The Wall Street Journal Europe
July 30, 2004
By Alan W. Dowd
Bill Clinton is, if nothing else, a great storyteller. And he spun quite a yarn at this week’s Democratic National Convention in Boston, as he lauded his administration’s commitment to “global cooperation” and panned his successor’s decision “to walk away from our allies.” According to Clinton, George W. Bush traded in an international system “where we act alone only when we absolutely have to…[for] a world in which America acts unilaterally when we can and cooperates when we have to.”
The only problem with this version of history is that it’s more fiction than fact.
Clinton often acted unilaterally; and as a consequence, America’s allies were not always pleased with his foreign policy. But don’t take my word for it. As David Halberstam notes in War in a Time of Peace, some world leaders saw “Clinton as the embodiment of something they disliked greatly about America—the smug, remote superpower whose attitude on most things was ‘don’t call us, we’ll call you, and by the way, we’ll make all the important decisions.’”
They had good reason to arrive at that conclusion.
After a brief and bloody multilateral experiment in Somalia, Clinton charted his own meandering course through international affairs for the balance of his presidency. He unilaterally broke the UN arms embargo in the former Yugoslavia and sent weaponry to the outgunned Bosnian Muslims, using Iran as his conduit. Secretly arming the Bosnian Muslims angered many of America’s European allies, who, unlike Washington at the time, had deployed peacekeepers to the war zone. And although many Americans advocated lifting the embargo, few wanted to do so without allied support—fewer still wanted to enlist Tehran’s help in the process.
Clinton did sign on to the Kyoto Treaty, but he refused to send it to the U.S. Senate for ratification (correctly judging that it would have been defeated).
He opposed the global Landmine Treaty by arguing, rightly, “There is a line that I simply cannot cross—that line is the safety and security of our men and women in uniform.” Unlike their French and German counterparts, American troops stand guard in places like the 38th Parallel, where landmines could mean the difference between life and death.

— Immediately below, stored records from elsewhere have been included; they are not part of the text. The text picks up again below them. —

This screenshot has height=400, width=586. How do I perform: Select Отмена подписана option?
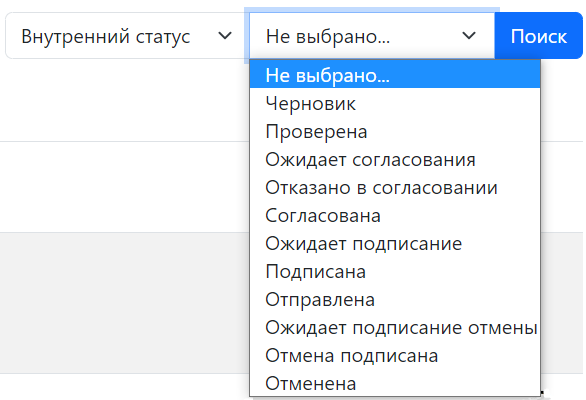[395, 356]

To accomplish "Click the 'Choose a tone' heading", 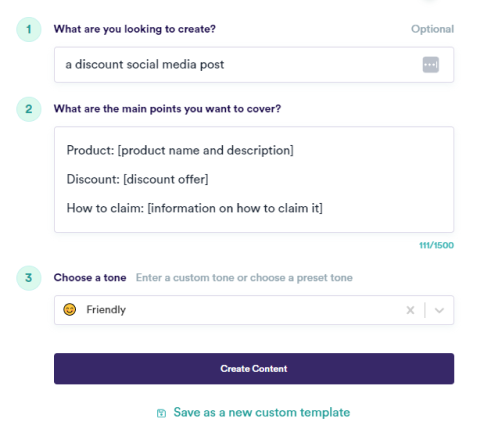I will 90,278.
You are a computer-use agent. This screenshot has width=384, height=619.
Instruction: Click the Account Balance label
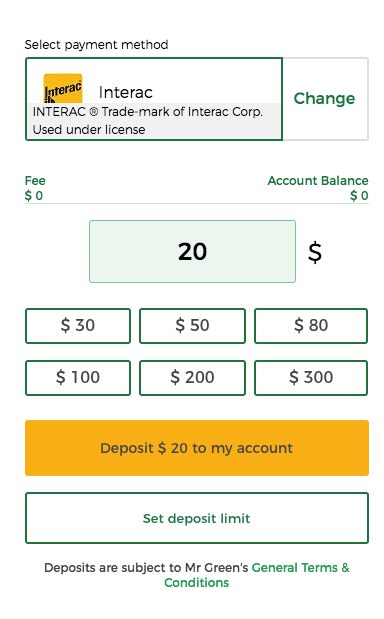coord(318,181)
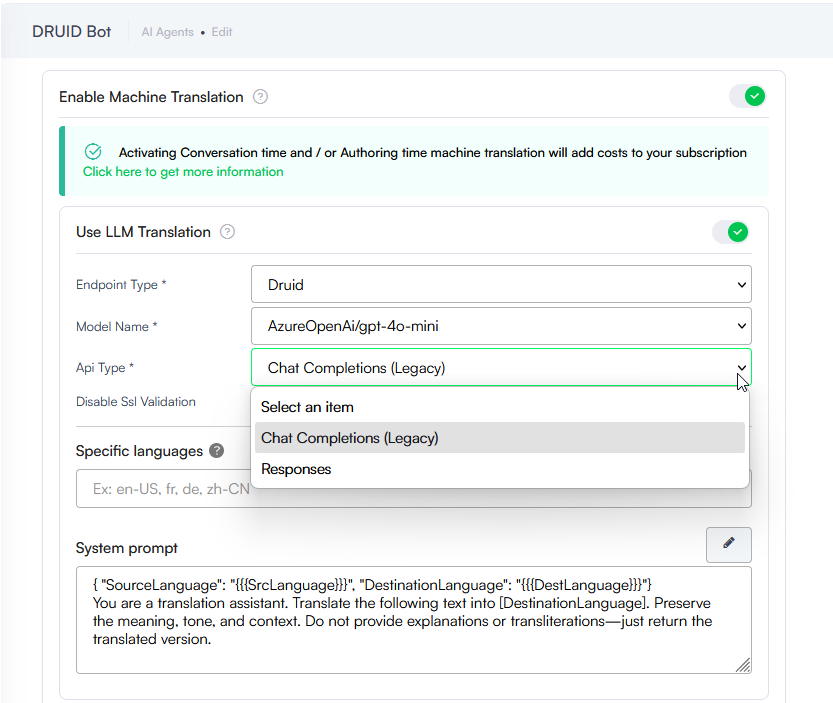Viewport: 833px width, 703px height.
Task: Click the Specific languages help icon
Action: 217,451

Clinton ordered America’s representatives to the treaty-writing conference that spawned the International Criminal Court to vote against the final document, although he reversed himself at the eleventh hour of his presidency. He knew the treaty would never pass muster with the Senate. The fact that Bush ended the charade by revoking Clinton’s last-minute endorsement of the ICC was simply a reflection of the will of the American people.

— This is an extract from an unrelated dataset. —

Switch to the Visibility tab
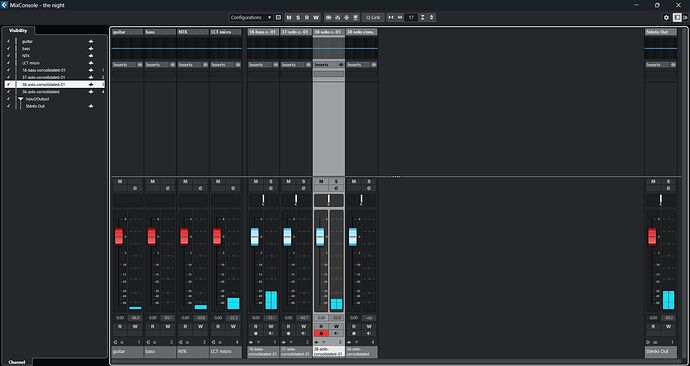 coord(18,31)
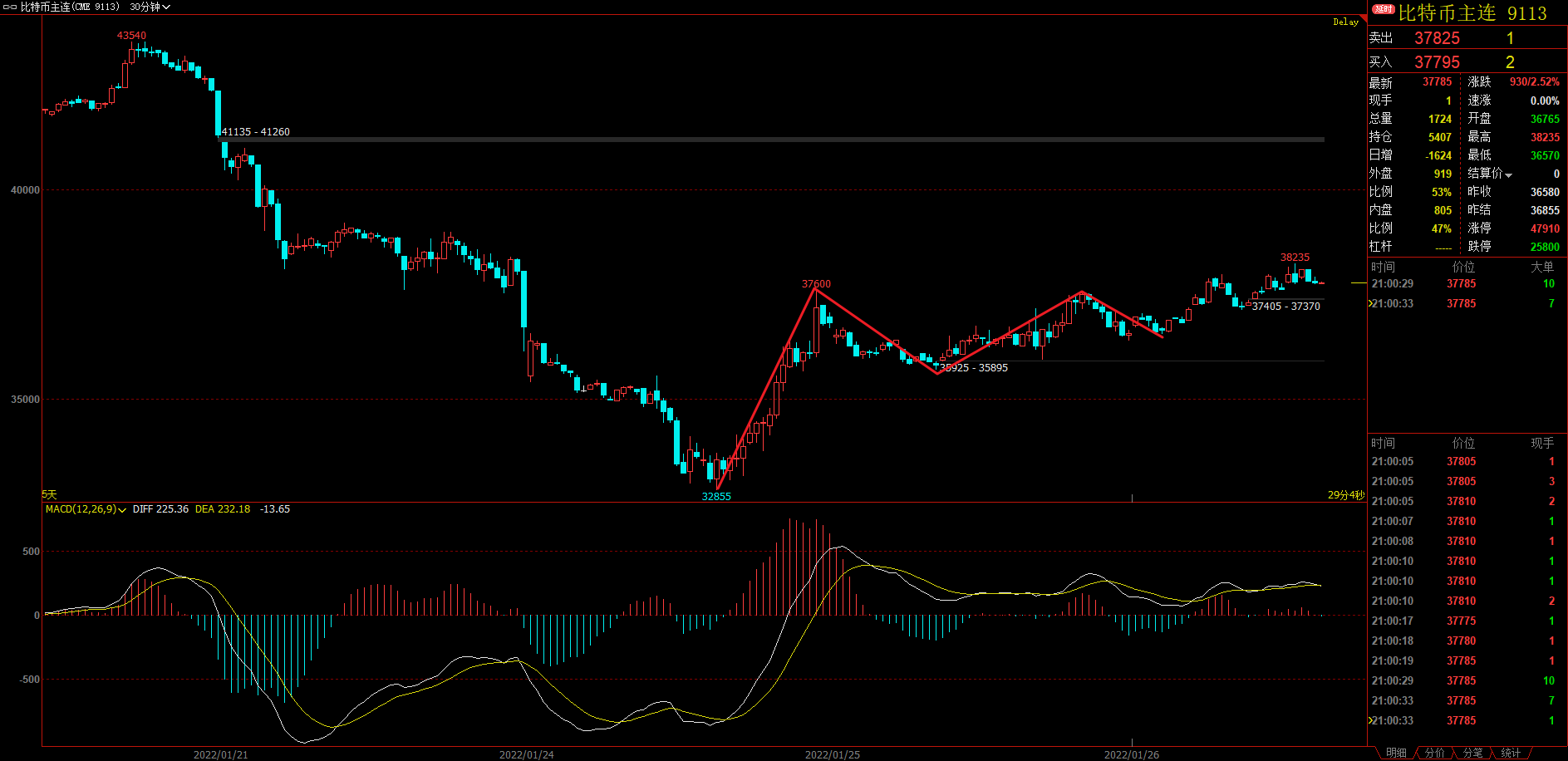The image size is (1568, 761).
Task: Click the 大单 column header
Action: click(x=1542, y=267)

It pays to recall that it was Madeleine Albright—Bill Clinton’s secretary state, not one of Bush’s “neocon” appointees—who called America “the indispensable nation.” Europe bristled when Albright defended America’s foreign policy by claiming that the United States “stands taller and therefore can see further” than other nations. It’s no wonder that the French coined the term “hyperpower” during the Clinton presidency.
In his final five years as president, Clinton bombed no fewer than five countries—Afghanistan, Bosnia, Iraq, Serbia, and Sudan. Of those military operations, the UN pre-authorized precisely one (Bosnia).
Supported by the flimsiest of intelligence, the missile attacks on Sudan drew criticism and questions from both sides of the Atlantic. Washington’s clumsily managed war over Kosovo put relations with Moscow and Beijing in a deep freeze. And Clinton waged war against Iraq virtually alone. Only Britain’s Tony Blair joined him. The 1998 barrage against Baghdad followed months of diplomatic gamesmanship at the UN and mischief in Iraq. After the UN Security Council balked at bringing Saddam Hussein into compliance, the US and UK targeted Saddam’s WMD capabilities, while other Security Council members shrugged or complained.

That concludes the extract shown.